Many physical phenomena in science and engineering can be modeled by partial differential equations. When these equations have complicate boundary conditions or are posed on irregularly shaped objects or domains, they usually do not admit closed-form solutions. A numerical approximation of the solution is thus necessary. Numerical methods for solving partial differential equations include the finite element and the finite volume method. They are used to model disparate phenomena such as dopant diffusion, mechanical deformation, heat transfer, fluid flow, electromagnetic wave propagation, and quantum mechanics. These methods numerically approximate the solution of a linear or nonlinear partial differential equation by replacing the continuous system with a finite number of coupled linear or nonlinear algebraic equations. An essential step in these methods is to find a proper discretization of a continuous domain. This is the problem of mesh generation.
Due to the shrinking of semiconductor devices effects arise which cannot be handled by a two dimensional simulation, especially in the region of corners or vertical devices. Problems also occur in very small devices, which are already used in standard technologies, where all regions of the devices are located close to corners. Exactly these critical devices require three dimensional process and device simulations to be able to understand their behavior and the impact of processing steps. This results in three-dimensional mesh generation.

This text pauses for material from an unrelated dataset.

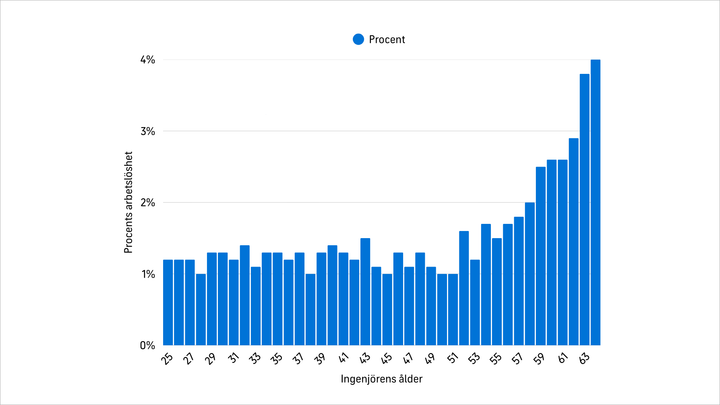Click the 3% label on the y-axis
Image resolution: width=720 pixels, height=405 pixels.
[x=147, y=131]
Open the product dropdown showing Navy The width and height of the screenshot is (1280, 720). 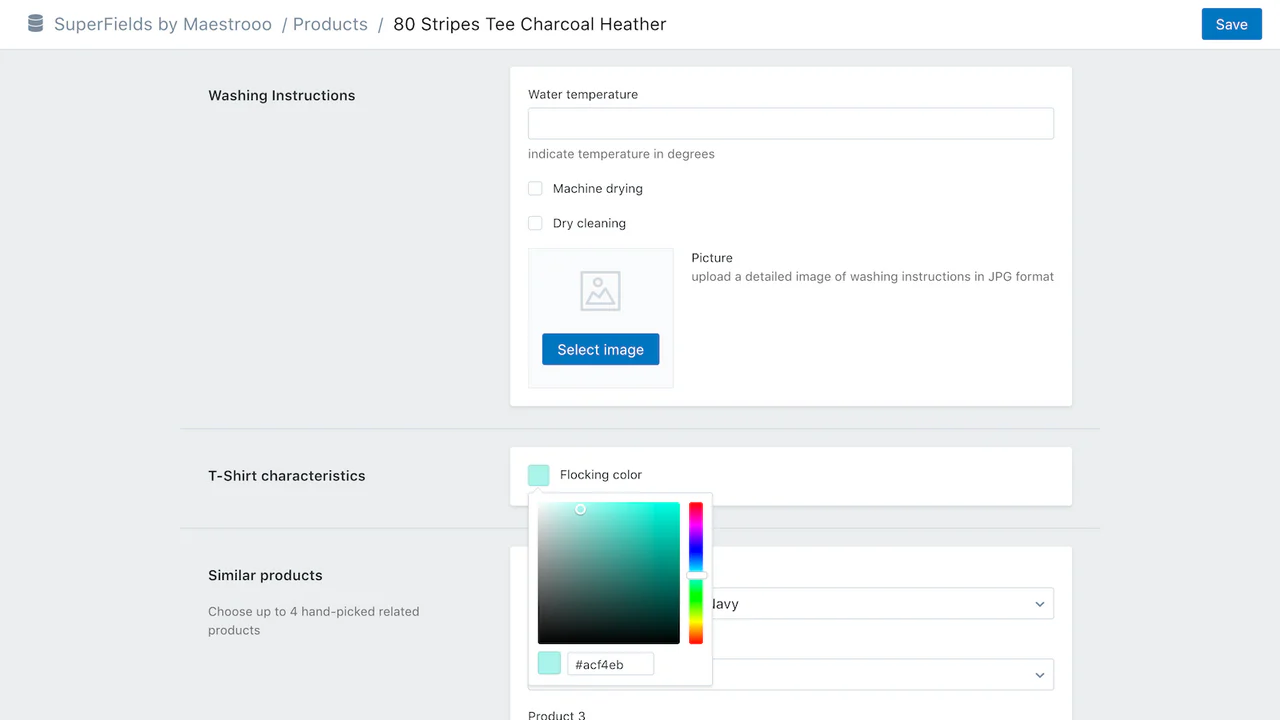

With this growing importance of three dimensional simulation mesh generation has become a critical factor and a lot of research has to be done. The amount of data in three dimensions requires efficient and more sophisticated algorithms and data structures than in two dimensions. The different requirements from the device and process simulation place particulary difficult demands on mesh generation too. If one can generate meshes that are completely satisfying for process simulation, the device simulations will definitively fail. Also the increasing topographical complexity of the devices and of the simulation domain pose a great challenge for meshing schemes. Up to nowadays, there has not been found any satisfying solution which is best for all requirements. Historically, the automation of mesh generation has proved to be as challenging as the entire remainder of the simulation process.